In late November, the Dutch government set aside approximately $25 billion to begin buying farmland, whether the owners want to sell or not. “There is no better offer coming,” Dutch Nitrogen Minister Christianne van der Waal told farmers. The government expects to purchase between 2000 and 3000 farms.
Government leaders claim that the radical restructuring of Dutch farming is necessary for the good of the environment. However, facts suggest that this has little to do with the environment and much to do with centralizing power.
Arguments over farming regulations in the Netherlands have been raging for some time now.
In October 2019, the Raad von State (the Netherlands’ equivalent of the Supreme Court) ruled that the country’s previous system for regulating nitrogen emissions did not comply with EU regulations. Dutch politicians stated that the nation should withdraw permission for farmers to emit nitrogen, suggesting that Dutch farmers reduce their livestock numbers by half.

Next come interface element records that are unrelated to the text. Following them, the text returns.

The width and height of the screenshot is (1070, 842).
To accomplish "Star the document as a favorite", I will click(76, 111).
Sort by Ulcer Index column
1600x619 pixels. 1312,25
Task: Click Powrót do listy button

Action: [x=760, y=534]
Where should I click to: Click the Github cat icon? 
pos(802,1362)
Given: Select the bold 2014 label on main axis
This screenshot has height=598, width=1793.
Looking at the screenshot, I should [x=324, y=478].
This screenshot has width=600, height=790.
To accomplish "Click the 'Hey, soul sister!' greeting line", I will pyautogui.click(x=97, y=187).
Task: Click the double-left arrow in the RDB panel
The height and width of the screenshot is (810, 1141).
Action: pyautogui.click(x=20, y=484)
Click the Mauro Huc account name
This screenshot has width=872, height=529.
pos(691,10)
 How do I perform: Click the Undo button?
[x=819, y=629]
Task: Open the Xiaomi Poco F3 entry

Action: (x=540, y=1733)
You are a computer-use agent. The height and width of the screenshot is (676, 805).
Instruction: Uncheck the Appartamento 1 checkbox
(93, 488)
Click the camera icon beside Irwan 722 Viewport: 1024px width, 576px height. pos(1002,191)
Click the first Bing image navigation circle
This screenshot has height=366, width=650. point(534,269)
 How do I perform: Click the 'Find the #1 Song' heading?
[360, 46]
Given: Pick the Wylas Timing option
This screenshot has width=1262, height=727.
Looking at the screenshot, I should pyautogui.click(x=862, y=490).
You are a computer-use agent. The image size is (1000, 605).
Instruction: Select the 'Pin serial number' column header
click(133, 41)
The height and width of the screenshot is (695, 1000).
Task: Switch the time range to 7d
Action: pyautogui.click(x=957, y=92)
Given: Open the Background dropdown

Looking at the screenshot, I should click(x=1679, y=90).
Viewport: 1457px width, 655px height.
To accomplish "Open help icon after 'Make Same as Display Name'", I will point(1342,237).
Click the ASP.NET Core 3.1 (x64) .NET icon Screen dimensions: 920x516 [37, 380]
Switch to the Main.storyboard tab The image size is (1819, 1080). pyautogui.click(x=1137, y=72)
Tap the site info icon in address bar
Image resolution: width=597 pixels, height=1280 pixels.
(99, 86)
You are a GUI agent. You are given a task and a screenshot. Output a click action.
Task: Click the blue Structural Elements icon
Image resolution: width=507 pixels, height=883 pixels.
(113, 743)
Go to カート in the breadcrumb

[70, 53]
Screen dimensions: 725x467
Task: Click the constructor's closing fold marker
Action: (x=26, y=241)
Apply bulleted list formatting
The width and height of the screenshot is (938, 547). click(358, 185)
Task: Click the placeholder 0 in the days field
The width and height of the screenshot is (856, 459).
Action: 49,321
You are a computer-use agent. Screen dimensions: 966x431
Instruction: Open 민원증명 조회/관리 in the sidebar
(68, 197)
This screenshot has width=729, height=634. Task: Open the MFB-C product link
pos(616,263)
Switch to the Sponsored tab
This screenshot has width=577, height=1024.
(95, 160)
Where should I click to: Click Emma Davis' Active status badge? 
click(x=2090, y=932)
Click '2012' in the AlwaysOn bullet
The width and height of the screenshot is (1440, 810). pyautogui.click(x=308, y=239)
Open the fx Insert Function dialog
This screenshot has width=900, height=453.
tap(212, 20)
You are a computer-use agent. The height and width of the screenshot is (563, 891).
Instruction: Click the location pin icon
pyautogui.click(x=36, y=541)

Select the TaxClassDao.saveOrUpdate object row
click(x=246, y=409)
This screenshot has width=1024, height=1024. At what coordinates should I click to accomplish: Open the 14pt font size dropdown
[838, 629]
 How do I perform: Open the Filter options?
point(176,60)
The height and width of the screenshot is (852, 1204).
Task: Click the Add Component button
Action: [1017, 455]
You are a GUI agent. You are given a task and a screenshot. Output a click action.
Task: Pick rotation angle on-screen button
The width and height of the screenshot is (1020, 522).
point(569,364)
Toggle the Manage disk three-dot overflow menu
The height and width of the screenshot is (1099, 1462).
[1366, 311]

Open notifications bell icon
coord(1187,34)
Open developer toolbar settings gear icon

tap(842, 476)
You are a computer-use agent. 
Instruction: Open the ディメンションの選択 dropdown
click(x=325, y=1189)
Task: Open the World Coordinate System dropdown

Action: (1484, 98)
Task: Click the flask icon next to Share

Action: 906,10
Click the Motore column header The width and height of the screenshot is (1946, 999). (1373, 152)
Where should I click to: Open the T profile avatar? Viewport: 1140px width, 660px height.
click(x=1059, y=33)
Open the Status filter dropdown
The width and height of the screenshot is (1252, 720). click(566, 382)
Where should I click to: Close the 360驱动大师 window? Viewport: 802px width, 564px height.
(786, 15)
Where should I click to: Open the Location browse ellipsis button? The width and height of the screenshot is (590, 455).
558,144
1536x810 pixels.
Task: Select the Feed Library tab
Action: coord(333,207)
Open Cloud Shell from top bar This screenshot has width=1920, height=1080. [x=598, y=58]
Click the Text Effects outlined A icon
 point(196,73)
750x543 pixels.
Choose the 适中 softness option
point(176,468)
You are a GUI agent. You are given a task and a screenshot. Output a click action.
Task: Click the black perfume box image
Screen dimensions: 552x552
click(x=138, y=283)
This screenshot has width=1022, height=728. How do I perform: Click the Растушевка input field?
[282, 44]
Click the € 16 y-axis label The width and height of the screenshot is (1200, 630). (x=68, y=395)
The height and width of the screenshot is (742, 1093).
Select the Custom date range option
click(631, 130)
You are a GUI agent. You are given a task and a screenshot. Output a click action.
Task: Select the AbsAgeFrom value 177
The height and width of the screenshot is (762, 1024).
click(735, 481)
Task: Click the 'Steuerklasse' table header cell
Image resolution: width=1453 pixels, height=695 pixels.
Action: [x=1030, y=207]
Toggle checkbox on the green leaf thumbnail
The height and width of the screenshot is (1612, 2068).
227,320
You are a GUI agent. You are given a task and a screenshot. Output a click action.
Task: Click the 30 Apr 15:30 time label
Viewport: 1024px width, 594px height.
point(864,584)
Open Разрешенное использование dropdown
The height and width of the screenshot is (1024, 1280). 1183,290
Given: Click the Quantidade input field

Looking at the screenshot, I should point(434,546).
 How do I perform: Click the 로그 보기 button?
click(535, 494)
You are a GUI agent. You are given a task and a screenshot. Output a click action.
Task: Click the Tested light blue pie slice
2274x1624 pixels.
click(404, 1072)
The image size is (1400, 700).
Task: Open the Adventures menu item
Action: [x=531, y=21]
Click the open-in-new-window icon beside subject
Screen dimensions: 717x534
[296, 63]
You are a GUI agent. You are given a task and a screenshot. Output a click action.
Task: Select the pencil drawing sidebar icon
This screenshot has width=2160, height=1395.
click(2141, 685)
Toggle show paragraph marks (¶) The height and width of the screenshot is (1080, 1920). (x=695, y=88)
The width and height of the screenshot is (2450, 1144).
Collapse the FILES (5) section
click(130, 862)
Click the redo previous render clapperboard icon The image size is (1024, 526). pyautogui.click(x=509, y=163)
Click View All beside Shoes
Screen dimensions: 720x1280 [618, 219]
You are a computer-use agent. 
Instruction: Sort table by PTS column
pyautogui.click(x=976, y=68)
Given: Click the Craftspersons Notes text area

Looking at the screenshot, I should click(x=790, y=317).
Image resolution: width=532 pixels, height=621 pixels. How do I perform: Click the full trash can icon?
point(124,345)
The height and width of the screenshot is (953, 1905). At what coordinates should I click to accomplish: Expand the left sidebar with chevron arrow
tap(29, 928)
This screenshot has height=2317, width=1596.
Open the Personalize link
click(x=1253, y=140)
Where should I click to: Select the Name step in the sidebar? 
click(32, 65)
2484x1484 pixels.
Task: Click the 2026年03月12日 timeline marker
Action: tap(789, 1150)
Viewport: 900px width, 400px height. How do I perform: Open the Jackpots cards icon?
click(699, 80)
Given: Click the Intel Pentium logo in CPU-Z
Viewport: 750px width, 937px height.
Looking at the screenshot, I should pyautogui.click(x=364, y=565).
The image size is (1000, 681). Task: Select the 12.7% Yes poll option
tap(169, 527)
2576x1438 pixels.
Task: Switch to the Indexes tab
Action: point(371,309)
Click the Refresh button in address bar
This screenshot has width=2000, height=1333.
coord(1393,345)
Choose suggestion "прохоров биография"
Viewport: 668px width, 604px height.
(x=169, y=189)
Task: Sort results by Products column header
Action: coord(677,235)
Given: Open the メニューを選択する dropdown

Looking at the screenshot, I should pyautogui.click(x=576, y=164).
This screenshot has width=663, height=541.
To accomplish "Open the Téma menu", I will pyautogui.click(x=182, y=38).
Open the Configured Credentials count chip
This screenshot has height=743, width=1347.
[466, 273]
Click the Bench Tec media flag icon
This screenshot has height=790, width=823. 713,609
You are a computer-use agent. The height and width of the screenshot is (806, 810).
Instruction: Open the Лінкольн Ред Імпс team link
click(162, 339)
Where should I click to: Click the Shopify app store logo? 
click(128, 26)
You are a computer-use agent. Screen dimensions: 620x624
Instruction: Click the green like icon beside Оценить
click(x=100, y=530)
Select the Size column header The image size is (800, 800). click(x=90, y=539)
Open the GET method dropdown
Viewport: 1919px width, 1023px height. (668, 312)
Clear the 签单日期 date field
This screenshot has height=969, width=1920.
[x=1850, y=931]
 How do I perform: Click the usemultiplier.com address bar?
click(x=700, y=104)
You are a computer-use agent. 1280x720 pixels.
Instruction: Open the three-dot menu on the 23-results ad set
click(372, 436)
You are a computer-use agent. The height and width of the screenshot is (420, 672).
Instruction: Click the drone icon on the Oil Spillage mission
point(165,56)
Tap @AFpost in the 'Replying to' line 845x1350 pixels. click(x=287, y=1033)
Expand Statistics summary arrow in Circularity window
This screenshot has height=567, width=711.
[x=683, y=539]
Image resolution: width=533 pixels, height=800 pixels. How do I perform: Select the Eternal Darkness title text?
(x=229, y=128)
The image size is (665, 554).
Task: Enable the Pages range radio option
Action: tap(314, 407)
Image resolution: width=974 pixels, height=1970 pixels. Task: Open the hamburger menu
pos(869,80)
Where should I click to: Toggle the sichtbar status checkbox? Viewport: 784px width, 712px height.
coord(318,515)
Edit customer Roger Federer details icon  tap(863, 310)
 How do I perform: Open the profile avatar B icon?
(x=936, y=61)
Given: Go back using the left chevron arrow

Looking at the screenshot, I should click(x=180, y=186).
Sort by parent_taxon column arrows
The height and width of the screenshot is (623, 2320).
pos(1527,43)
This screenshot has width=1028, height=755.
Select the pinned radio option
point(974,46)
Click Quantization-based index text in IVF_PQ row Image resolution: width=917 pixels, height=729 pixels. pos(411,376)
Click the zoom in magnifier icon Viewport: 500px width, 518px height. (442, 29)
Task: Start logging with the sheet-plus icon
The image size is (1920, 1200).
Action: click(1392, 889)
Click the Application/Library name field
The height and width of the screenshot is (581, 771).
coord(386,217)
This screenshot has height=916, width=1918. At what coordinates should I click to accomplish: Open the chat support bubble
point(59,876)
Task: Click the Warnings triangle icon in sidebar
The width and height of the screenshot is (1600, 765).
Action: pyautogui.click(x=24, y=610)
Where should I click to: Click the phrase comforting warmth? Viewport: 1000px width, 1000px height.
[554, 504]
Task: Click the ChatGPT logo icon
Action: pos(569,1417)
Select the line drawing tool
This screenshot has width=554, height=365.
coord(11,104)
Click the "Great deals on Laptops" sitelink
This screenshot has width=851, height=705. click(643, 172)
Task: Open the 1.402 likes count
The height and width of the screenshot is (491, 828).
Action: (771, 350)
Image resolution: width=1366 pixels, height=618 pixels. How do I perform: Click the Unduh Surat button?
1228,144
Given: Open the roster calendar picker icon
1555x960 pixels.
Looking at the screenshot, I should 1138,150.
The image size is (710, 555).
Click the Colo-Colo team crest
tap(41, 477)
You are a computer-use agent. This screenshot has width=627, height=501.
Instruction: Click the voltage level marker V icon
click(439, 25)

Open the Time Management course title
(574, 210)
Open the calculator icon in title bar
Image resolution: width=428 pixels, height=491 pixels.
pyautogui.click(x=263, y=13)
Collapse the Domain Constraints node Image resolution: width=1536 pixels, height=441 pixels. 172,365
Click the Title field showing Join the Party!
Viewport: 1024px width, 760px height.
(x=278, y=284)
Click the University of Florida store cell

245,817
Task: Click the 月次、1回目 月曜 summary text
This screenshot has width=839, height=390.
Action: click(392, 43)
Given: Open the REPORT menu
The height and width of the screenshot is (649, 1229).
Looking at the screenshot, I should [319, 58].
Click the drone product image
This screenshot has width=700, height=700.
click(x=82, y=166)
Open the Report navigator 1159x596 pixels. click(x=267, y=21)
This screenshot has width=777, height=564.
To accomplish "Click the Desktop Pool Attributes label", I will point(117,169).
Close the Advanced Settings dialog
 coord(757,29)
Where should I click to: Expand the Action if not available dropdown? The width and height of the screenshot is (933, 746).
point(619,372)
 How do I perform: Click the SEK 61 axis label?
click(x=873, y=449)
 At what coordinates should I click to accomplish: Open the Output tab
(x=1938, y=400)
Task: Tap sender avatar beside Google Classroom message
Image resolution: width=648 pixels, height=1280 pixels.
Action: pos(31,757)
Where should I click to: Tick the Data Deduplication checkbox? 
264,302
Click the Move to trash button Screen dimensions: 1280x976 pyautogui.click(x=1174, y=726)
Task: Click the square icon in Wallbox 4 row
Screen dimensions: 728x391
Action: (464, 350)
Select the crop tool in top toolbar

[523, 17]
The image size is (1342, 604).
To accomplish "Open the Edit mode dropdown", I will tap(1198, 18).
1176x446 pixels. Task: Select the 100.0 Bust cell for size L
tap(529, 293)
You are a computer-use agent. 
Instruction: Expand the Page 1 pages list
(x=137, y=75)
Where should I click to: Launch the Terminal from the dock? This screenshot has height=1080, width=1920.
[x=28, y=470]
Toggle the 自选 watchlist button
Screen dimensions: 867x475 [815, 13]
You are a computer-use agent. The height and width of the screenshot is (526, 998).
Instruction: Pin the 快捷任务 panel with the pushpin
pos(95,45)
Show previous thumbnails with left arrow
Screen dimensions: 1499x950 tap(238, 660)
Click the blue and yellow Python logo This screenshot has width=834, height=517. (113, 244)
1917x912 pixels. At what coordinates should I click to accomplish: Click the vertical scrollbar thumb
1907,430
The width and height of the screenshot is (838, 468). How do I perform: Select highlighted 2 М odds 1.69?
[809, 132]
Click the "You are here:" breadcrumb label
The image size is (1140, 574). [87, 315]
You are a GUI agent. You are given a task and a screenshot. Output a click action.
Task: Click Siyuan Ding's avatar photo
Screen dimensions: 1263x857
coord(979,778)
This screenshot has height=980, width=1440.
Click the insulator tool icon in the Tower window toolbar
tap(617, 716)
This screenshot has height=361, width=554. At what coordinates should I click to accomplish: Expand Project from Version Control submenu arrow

Of course, this was not popular. Farmers have bills to pay just like the rest of us, and telling a business owner that they have to cut production in half usually means the end of the business. Not surprisingly, Dutch farmers started protesting, causing more than 600 miles of traffic jams by clogging highways with their tractors.
Despite these loud protestations, the Dutch government has been plowing ahead.
While mainstream media has been keeping the storyline simple, that farmers refuse to see the big picture in terms of climate change, the reality is that Dutch farms have already reducedtheir nitrogen emissions by more than half over the past 30 years. Dutch farmers have proved themselves reasonable and willing to comply with achievable goals. However, the insistence by the EU that member nations reduce their nitrogen emissions by half again within seven years, by 2030, is a fantasy.